L’inclusione di aspetti e fattori di valutazione di diverso carattere (tecnico, economico ed ambientale, oltre che agronomico), porta infatti alla definizione di una potenziale risorsa che assume sempre connotati diversi (figura 1). A partire dalla stima del potenziale teorico, ovvero la massima quota di biomassa residuale che si rende disponibile annualmente, sulla base di aspetti puramente agronomici, introducendo ulteriori fattori di valutazione, la quota effettivamente raccoglibile ed utilizzabile per usi energetici, può essere stimata da un punto di vista tecnico, economico ed ambientale, ed arrivare alla definizione di potenziali di biomassa che rappresentano dei sottoinsiemi di quello teorico (Bee, Biomass Energy Europe Project, 2010).

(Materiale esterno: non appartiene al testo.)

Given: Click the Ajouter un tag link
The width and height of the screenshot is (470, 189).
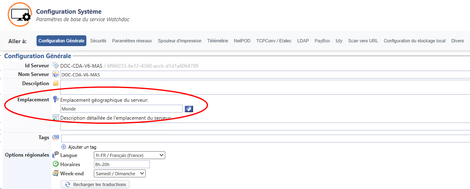Looking at the screenshot, I should click(x=82, y=147).
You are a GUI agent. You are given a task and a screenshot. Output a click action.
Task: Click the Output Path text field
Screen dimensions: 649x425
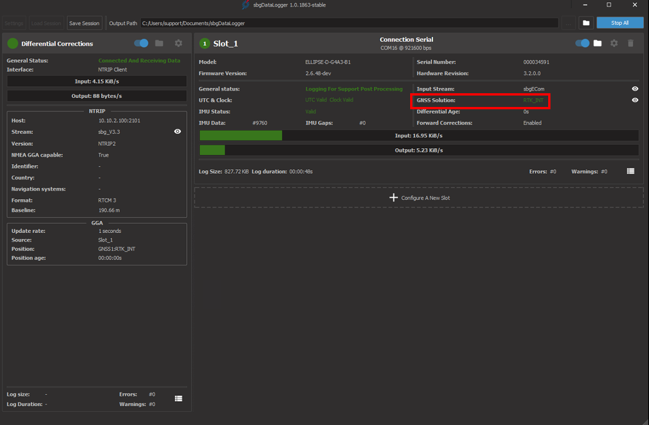(349, 23)
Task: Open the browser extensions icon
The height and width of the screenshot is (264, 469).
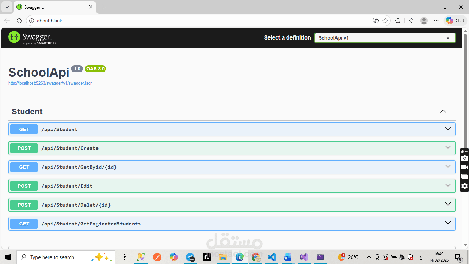Action: [398, 21]
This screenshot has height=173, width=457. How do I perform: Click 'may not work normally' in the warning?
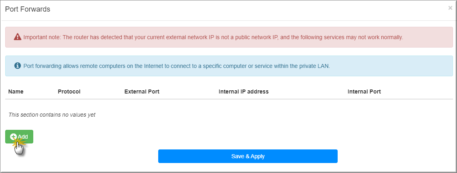click(374, 37)
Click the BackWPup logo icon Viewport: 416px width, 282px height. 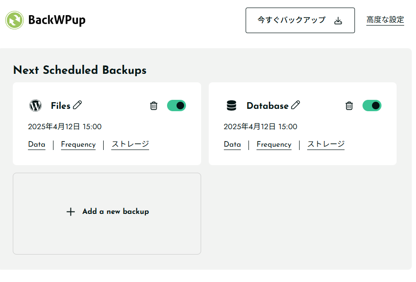[x=15, y=20]
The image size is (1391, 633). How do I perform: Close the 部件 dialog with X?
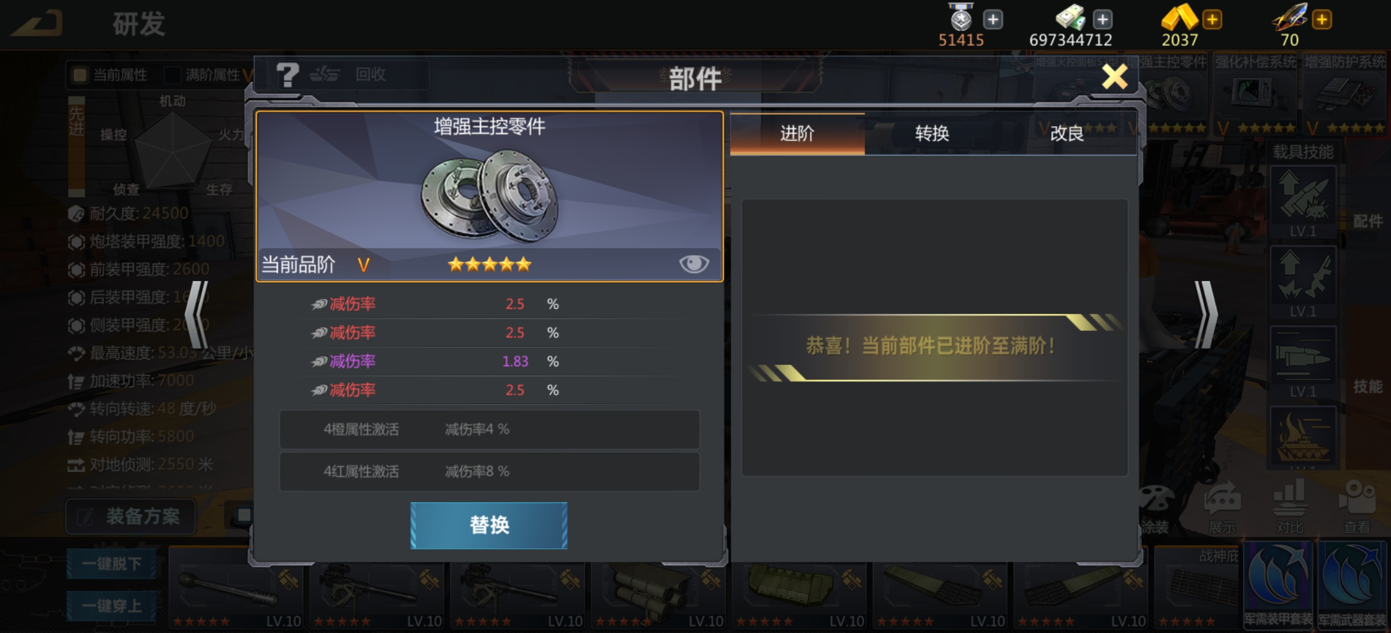click(x=1115, y=77)
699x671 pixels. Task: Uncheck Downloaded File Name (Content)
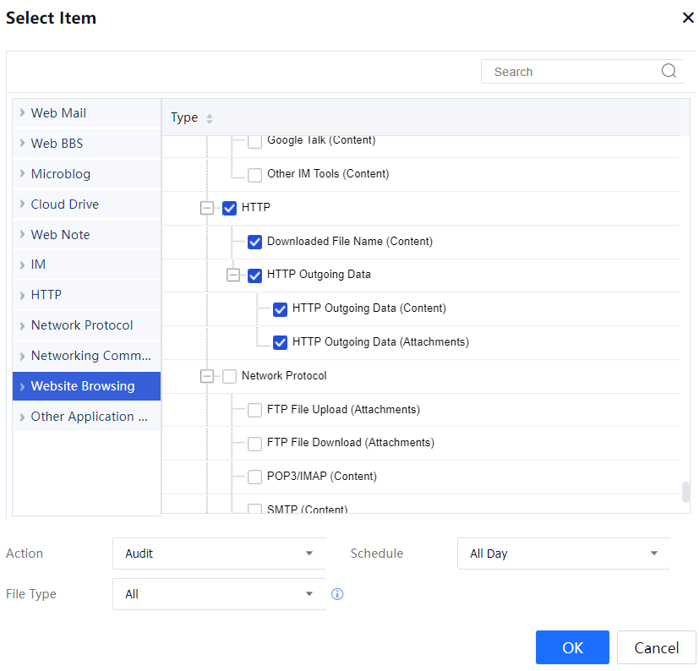point(254,242)
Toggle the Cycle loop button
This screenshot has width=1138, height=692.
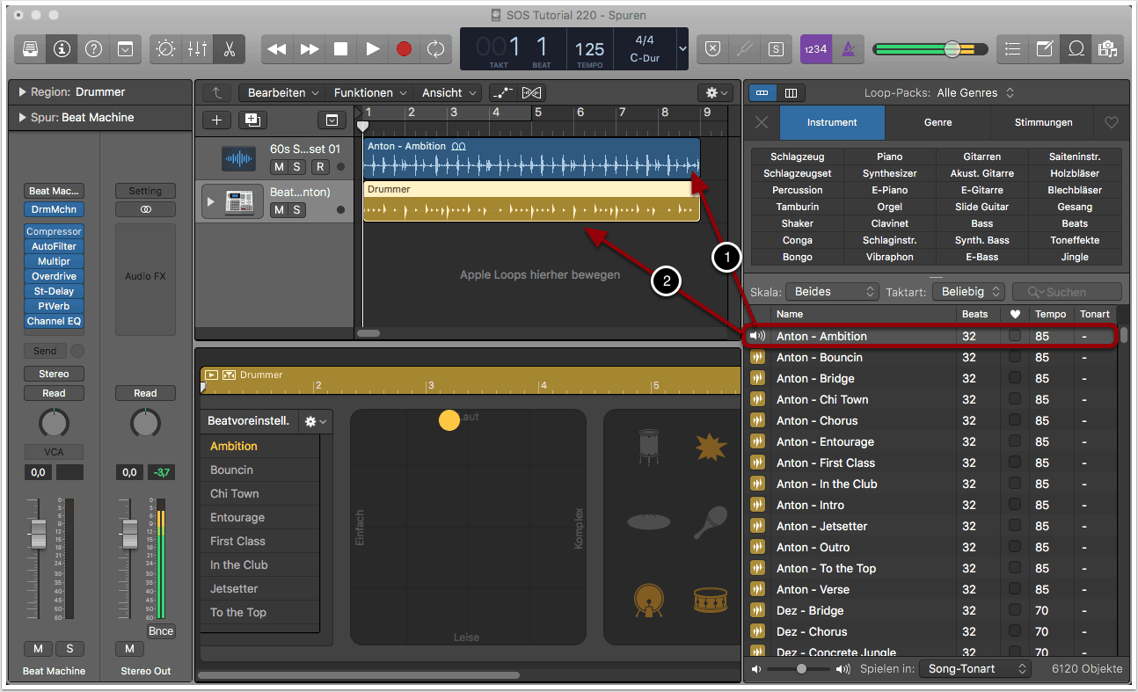click(x=436, y=49)
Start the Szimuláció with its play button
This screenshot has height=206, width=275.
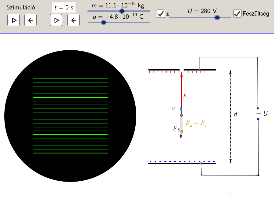point(13,20)
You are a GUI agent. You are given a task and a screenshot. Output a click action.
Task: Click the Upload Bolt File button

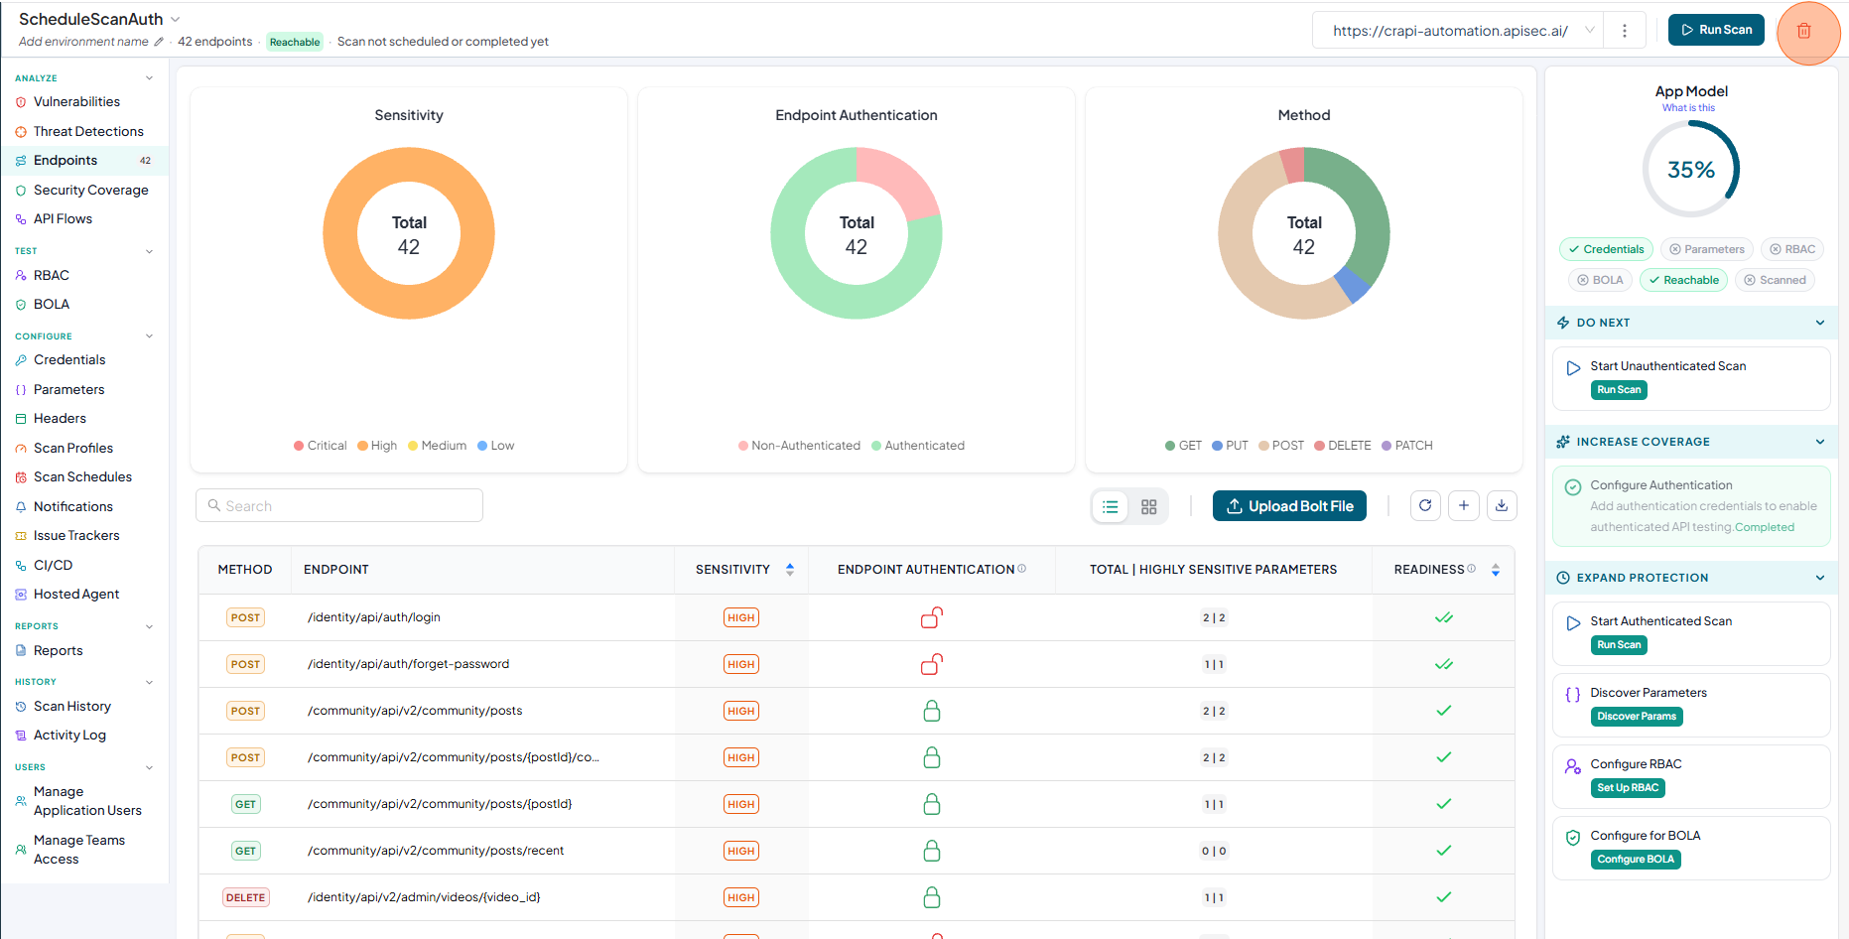[1289, 506]
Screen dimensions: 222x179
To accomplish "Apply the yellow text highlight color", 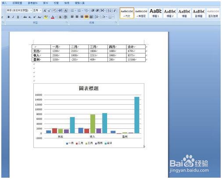I will click(x=46, y=17).
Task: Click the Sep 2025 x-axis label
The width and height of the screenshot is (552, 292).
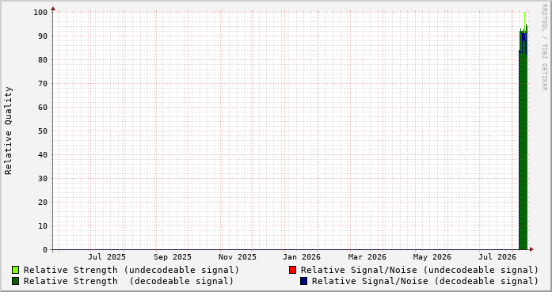Action: 173,257
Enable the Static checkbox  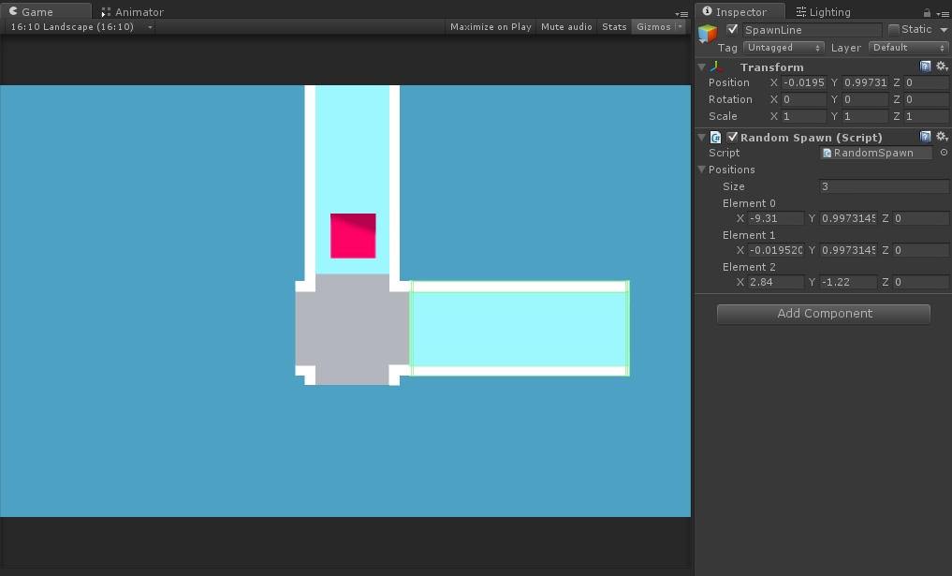893,29
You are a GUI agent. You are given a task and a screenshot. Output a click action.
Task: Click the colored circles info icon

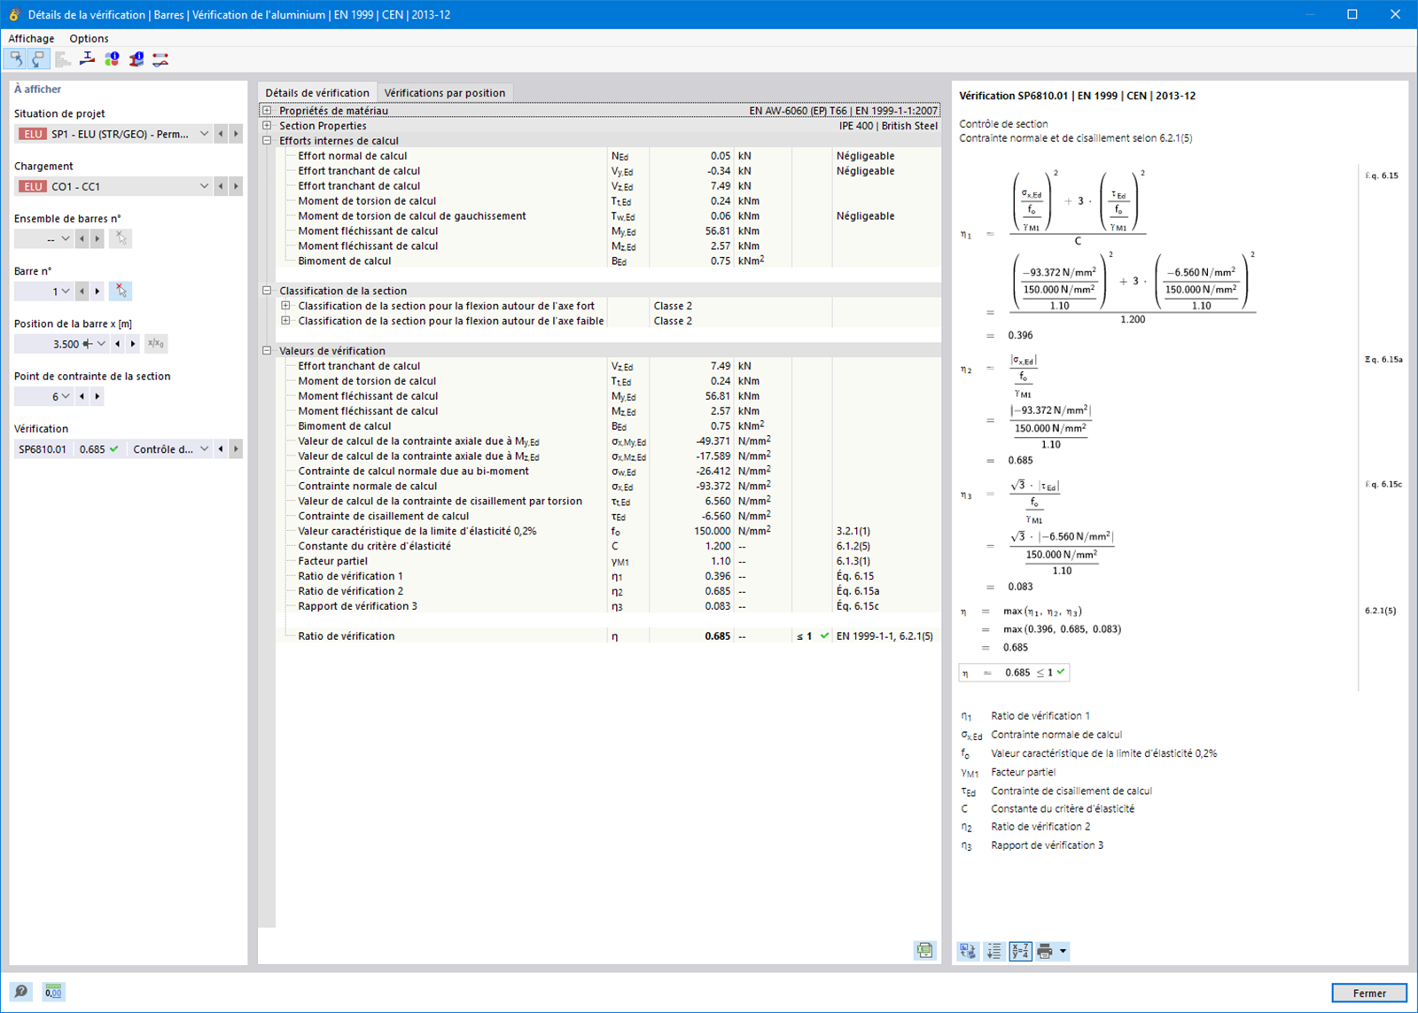[x=112, y=59]
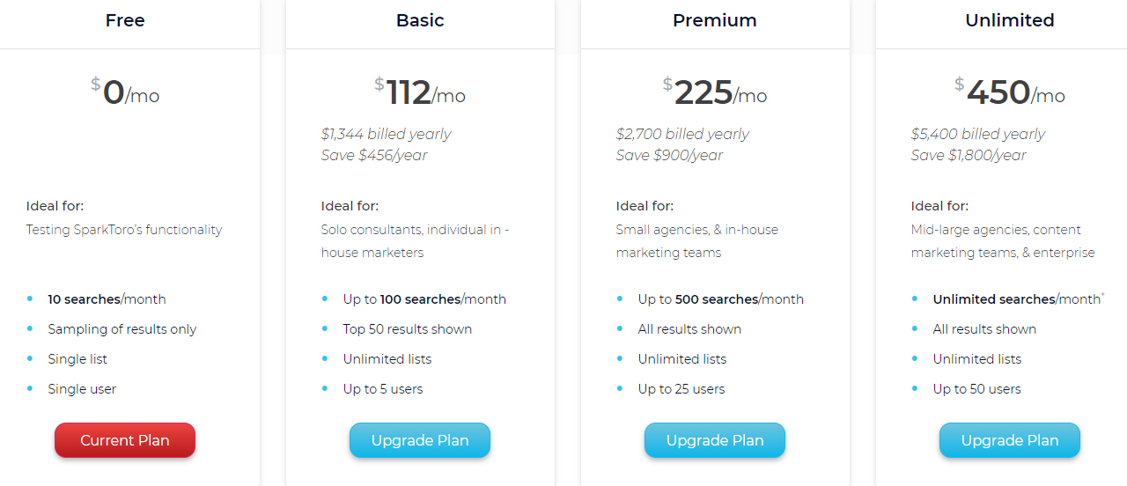Click the $0/mo price
Image resolution: width=1127 pixels, height=486 pixels.
(x=125, y=92)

I fattori che determinano la quantità di biomassa potenzialmente disponibile sono, del resto, a loro volta numerosi e molto variabili. Tra questi, quelli che maggiormente incidono sulla produzione di biomassa, sono oltre alla specie, la cultivar, lo stadio di accrescimento, la densità di impianto, le pratiche agronomiche, le condizioni pedoclimatiche, le modalità di potatura; concorre inoltre alla definizione del potenziale teorico la conoscenza degli usi alternativi delle potature e competitivi rispetto a quello energetico, ovvero le destinazioni comuni di tali residui, quali l’utilizzo come combustibile aziendale, generalmente riservato alle potature di pezzatura maggiore, la bruciatura a bordo campo o la trinciatura ed interramento delle ramaglie.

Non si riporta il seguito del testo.